▶ Problem
Can you quote the forum thread about the pet pigeon's egg from "Please be sure" to "i be worried?"?

▶ Extracted text
# Bunny laid an egg...when do i take it away?



## Kailey lane (Jun 8, 2009)

First time owner here,i have had bunny for a about a week or two.its just her alone as a indoor pet pigeon,she just laid one egg and i do not want babies, plus i think i read that its too stressful for one parent alone.
Any who i was wondering when i take the egg away? and if i dont have a fake egg what do i use temporarily ? i was planning on getting an fake egg but i thought she would take longer to lay one lol and i couldn't find one at the pet store.Any input would be great


----------



## maryjane (Jul 15, 2006)

You can simply take the eggs after she lays the second one and hard-boil them just as you would a chicken egg. Cool them off good and give them back to her around room temperature. She'll happily lay on them for a few weeks, and you aren't killing developing babies as they don't begin developing until they're incubated for a bit.


----------



## Msfreebird (Sep 23, 2007)

Kailey lane said:


> First time owner here,i have had bunny for a about a week or two.its just her alone as a indoor pet pigeon,she just laid one egg and i do not want babies, plus i think i read that its too stressful for one parent alone.
> Any who i was wondering when i take the egg away? and if i dont have a fake egg what do i use temporarily ? i was planning on getting an fake egg but i thought she would take longer to lay one lol and i couldn't find one at the pet store.Any input would be great


She doesn't have a mate, so it shouldn't be fertile. There's no reason she can't sit on that one. She should lay another one in a day or so.


----------



## maryjane (Jul 15, 2006)

Oh, I was just going by what she said about only having her a week or two. I thought maybe she had been with males before then. Not sure what the time is between mating and egg-laying.


----------



## Kailey lane (Jun 8, 2009)

Oh sorry i should have included that detail,she was used as a breeder at the state fair but hasnt been around a male for at least 4 months . thanks for your input ! it really helps


----------



## Msfreebird (Sep 23, 2007)

maryjane said:


> Oh, I was just going by what she said about only having her a week or two. I thought maybe she had been with males before then. *Not sure what the time is between mating and egg-laying*.


 Not sure either, but for some reason I thought she said before, that she'd been by herself before she bought her.


----------



## Kailey lane (Jun 8, 2009)

yep the last owner had her by her self for 4 months.


----------



## Kailey lane (Jun 8, 2009)

Also she was vary vocal before she laid the egg,Do they increase there cooing when its about time or is that just how she is? becuse now she hasnt made a sounds since the egg came.i dont mind the noise at all actually i love it ,im just wondering


----------



## Charis (Feb 11, 2007)

Do let her incubate her eggs even though they won't hatch. Once they start the egg laying process they usually do continue and incubating the eggs will give her body a chance to rest.
Please be sure she has calcium available.


----------



## Kailey lane (Jun 8, 2009)

ok so kinda worried here,i picked her up for a few seconds to clean her cage,while she was sittin on the towel she pooped a HUGE thing.....it was colored like poo green but smelled like a rotten egg really horrible.....is this normal? the thing had a little white stringy gooey stuff in it.......should i be worried?

▶ Dataset content
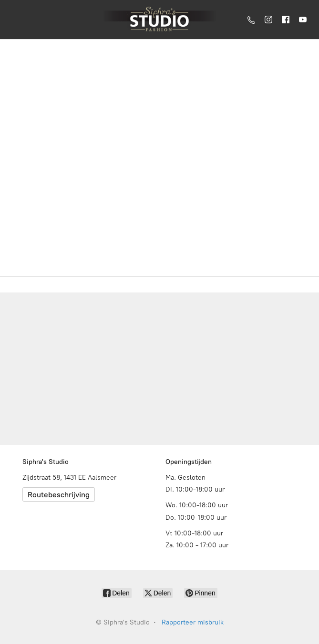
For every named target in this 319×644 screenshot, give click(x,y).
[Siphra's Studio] (159, 20)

▶ Written response
Please be sure she has calcium available.


----------



## Kailey lane (Jun 8, 2009)

ok so kinda worried here,i picked her up for a few seconds to clean her cage,while she was sittin on the towel she pooped a HUGE thing.....it was colored like poo green but smelled like a rotten egg really horrible.....is this normal? the thing had a little white stringy gooey stuff in it.......should i be worried?